Dans les aplombs au dessus du sentier, un chamois, un mâle au pelage sombre et fournit, est couché sur une dalle rocheuse. Il semble surveiller son territoire. Et même s'il nous fixe, nous ne semblons pas le déranger. Par deux fois, il va se dresser, tourner lentement la tête à gauche, puis à droite, puis se recoucher. Il doit bien sentir que nos intentions à son égard ne son pas négatives. Il se lève à nouveau et vient frotter ses glandes retro-cornales contre les genévriers situés devant lui. C'est là une attitude typique des mâles au moment du rut. Agissant ainsi, il délimite son territoire et indique aux femelles du secteur qu'il est en rut. Sa crinière dressé est également un signe qui ne trompe pas.

Plus haut en altitude, dans les immenses éboulis au pied des crêtes, troupeaux de mouflons et de chamois se partagent l'espace. Plus haut encore, une chèvre suivie de son jeune longe le pied de la falaise. Les troupeaux mixtes (mâles et femelles) de mouflons semblent indiquer que le rut pour cette espèce n'est pas encore complètement terminé. En dehors de cette période, mâles et femelles vivent séparés. Les mâles sombres arborent une magnifique selle blanche au milieu des flancs ; tandis que les femelles ont une robe bien plus claire. A force de chercher, on finit par trouver un aigle royal perché sur la crête, à près de 2500 mètres d'altitude. Il semble surveiller son territoire. D'ailleurs, il a souvent la tête tournée en direction de la carcasse. Le vent souffle et lui retrousse les plumes de couverture. Pas un bruit humain. Ni avion ni pétarade de moteurs. Le temps semble s'être arrêté. Le vent froid nous tire à notre contemplation… Même le passage de deux aigles royaux dans le ciel ne distrait le premier. Il reste imperturbable perché sous le vent sur son éperon rocheux sur la crête. Quelques croassement de grands corbeaux nos ramènent à notre objectif. Un grand corbeau est à présent sur la carcasse. Aujourd'hui, c'est de derrière la patte avant droite que sont extirpés les lambeaux de chair. A chaque coup de bec la peau reliant la patte au ventre se tend. L'oiseau est inquiet. Sitôt une bouchée arrachée, il relève la tête et scrute attentivement le ciel. Visiblement ce n'est pas le maître du lieu. Un bond, et le voilà posé sur une patte du chamois, continuant d'arracher de petits morceaux de viandes. Rapidement il est rejoint par un congénère. Un monte la garde tandis que l'autre se nourrit. Un vol de chocards à bec jaune vient se poser à quelques dizaines de mètres dans l'éboulis. L'envol d'un grand corbeau partant survoler le groupe provoque l'envol généralisé. Le second s'envole à son tour avec de grands cris.

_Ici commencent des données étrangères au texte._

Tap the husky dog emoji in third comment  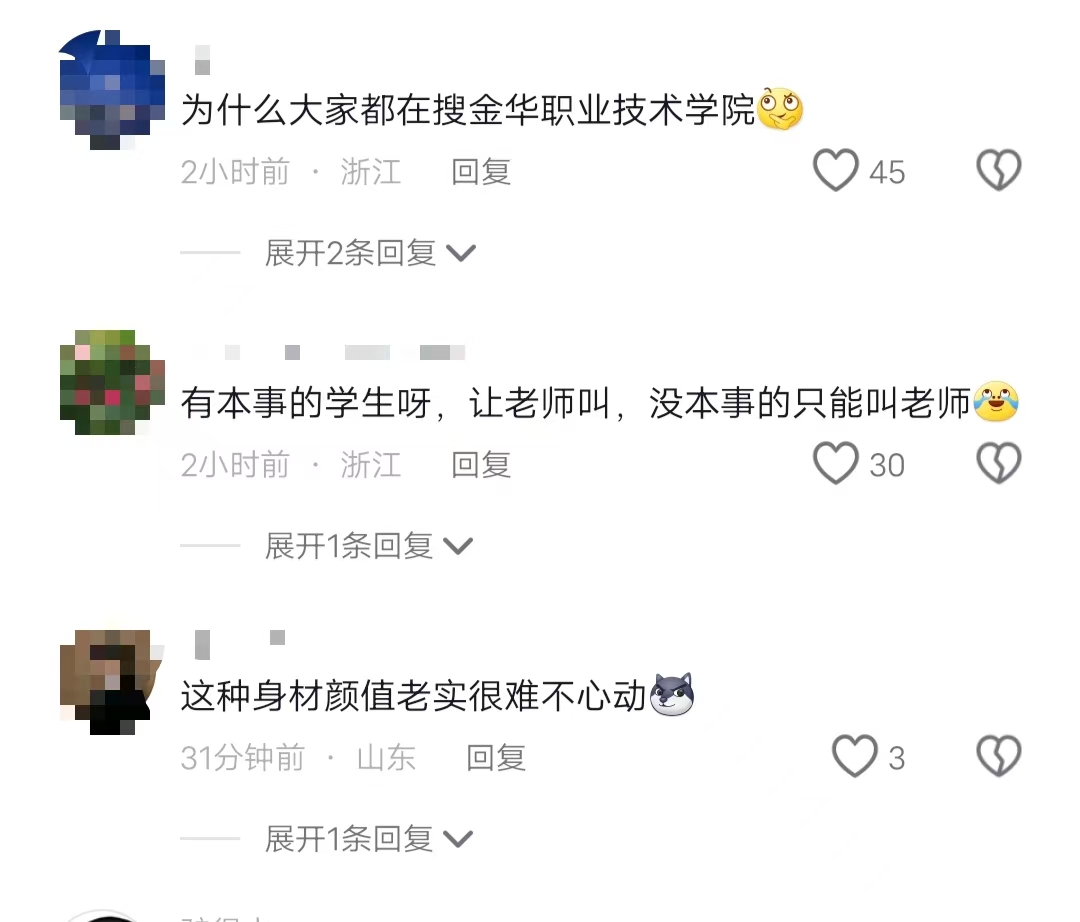[x=672, y=695]
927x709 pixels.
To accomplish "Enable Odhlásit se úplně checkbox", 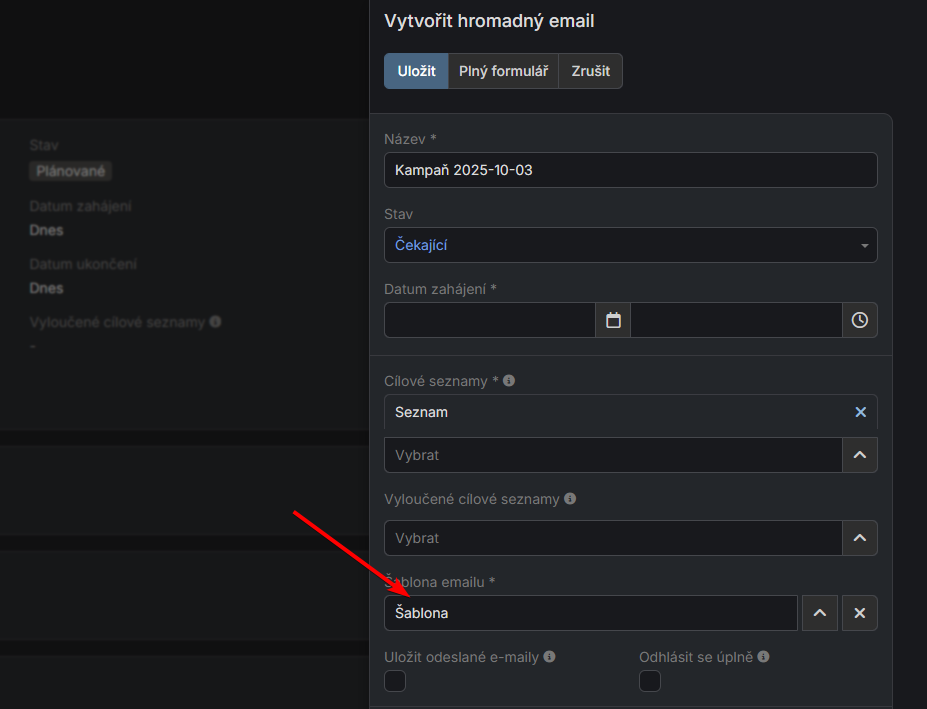I will (650, 681).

Enfin le moment tant attendu ! Un aigle vient de se poser dix mètres au dessus de la carcasse. Il est près de 16h00. D'où est-il arrivé ? Nous n'avons pas vu sa silhouette dans le ciel. Il reste ainsi immobile au moins cinq minutes. Soudain, il écarte les ailes, et bondit en avant. Il s'est rapproché. Encore un bond, puis un dernier, et le voilà au pied du chamois. C'est un oiseau de premier hiver. Sa queue est bien blanche, avec une bande terminale noire. Sous ses ailes, deux magnifiques cocardes blanches. Il est d'aspect sombre, et sa tête fauve clair ressort bien. Il commence à attaquer le dos du chamois. Les poils sont arrachés par touffes. Quelle puissance. Dix minutes de travail acharné, avec de nombreux coups de bec et de poils arrachés et il décolle, sans raison apparente. Il ouvre ses ailes, un petit coup de reins, un petit saut et le voilà porté par le vent. Rapidement, sans un battement d'aile il prend de l'altitude, jouant avec les courants le long de la paroi.

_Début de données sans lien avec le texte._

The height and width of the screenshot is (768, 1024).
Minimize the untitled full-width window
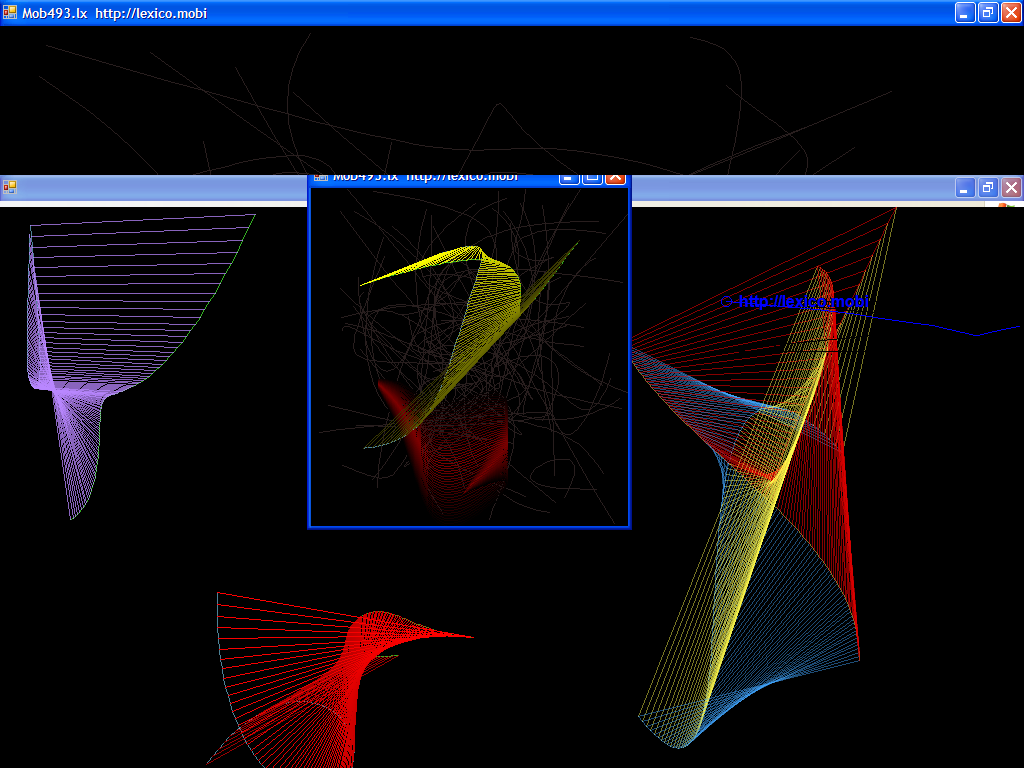click(965, 188)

L'autre aigle, posé en crête décolle à son tour et nous les perdons de vue tous deux. Jusque vers 16h30, un puis deux grands corbeaux reviennent sur la carcasse, attaquant toujours sous la patte avant droite, ne profitant même pas du travail de l'aigle effectué sur le dos de la proie.

Vers 16h30, le même aigle revient se poser sur la carcasse. Tout d'abord un peu au dessus, puis d'un seul bond, il se retrouve au pied, puis dessus. Le vent souffle de plus en plus. Les touffes de poils volent dans le vent. Parfois l'effort d'arrachage est si violent que l'aigle, déséquilibré doit s'appuyer sur sa queue et entre ouvrir ses ailes pour garder l'équilibre. Quelques touffes arrachées, et enfin, il commence à se ravitailler. Les morceaux de chairs arrachés sont nettement plus gros que ceux prélevés par les grands corbeaux. A chaque coup de bec, lorsque les poils se détachent de la peau, la queue fait office de balancier. Finalement, il en a assez de la viande du dos, et attaque lui aussi la patte. Jusqu'à présent, masqué en partie par le chamois, il se retrouve maintenant devant sa proie ; si bien que l'on peut admirer ses longues pattes emplumées Sa silhouette massive donne une impression de puissance. Les touffes de poils, arrachées, virevoltent toujours dans le vent. L'aigle se perche sur la apte, y enfonce ses serres et essaie de décoller. Impossible bien sûr, trop de poids. Déséquilibré, il lâche prise et se trouve alors projeté en avant et atterrit devant le chamois. Et plutôt que de remonter à pattes, il préfère ouvrir les ailes, effectuer un petit saut en l'air pour se mettre dans le vent et se laisser porter jusqu'à hauteur du chamois, évitant ainsi tout effort inutile. La totale maîtrise du vent. Aussitôt il se remet à l'ouvrage. A nouveau de puissants coups de becs, et nouvel essai pour décoller avec la patte, mais échec à nouveau. Il donne l'impression de vouloir détacher la patte afin de l'emporter, comme s'il voulait terminer cette tâche avant la nuit.

C'est sûr que la nuit précédente à due être animée autour de la carcasse, étant donné e déplacement qu'elle a effectuée. D'ailleurs, peut-être que demain elle aura disparue, boulottée par une harde de sangliers.

Il est plus de 17h00, la luminosité est tombée, et la pénombre commence a envahir la montagne. Le vent souffle parmi les feuilles de hêtres. C'est encore plus grandiose qu'en journée. Engourdis par le froid, nous plions en hâte nos affaires. Un dernier coup d'œil aux jumelles. L'aigle s'active toujours sur de sa patte de chamois. Une demi heure plus tard, la voiture sera rejointe à la nuit noire. Ces quelques heures passées à affûter devant cette carcasse de chamois resteront gravées longtemps dans nos mémoires.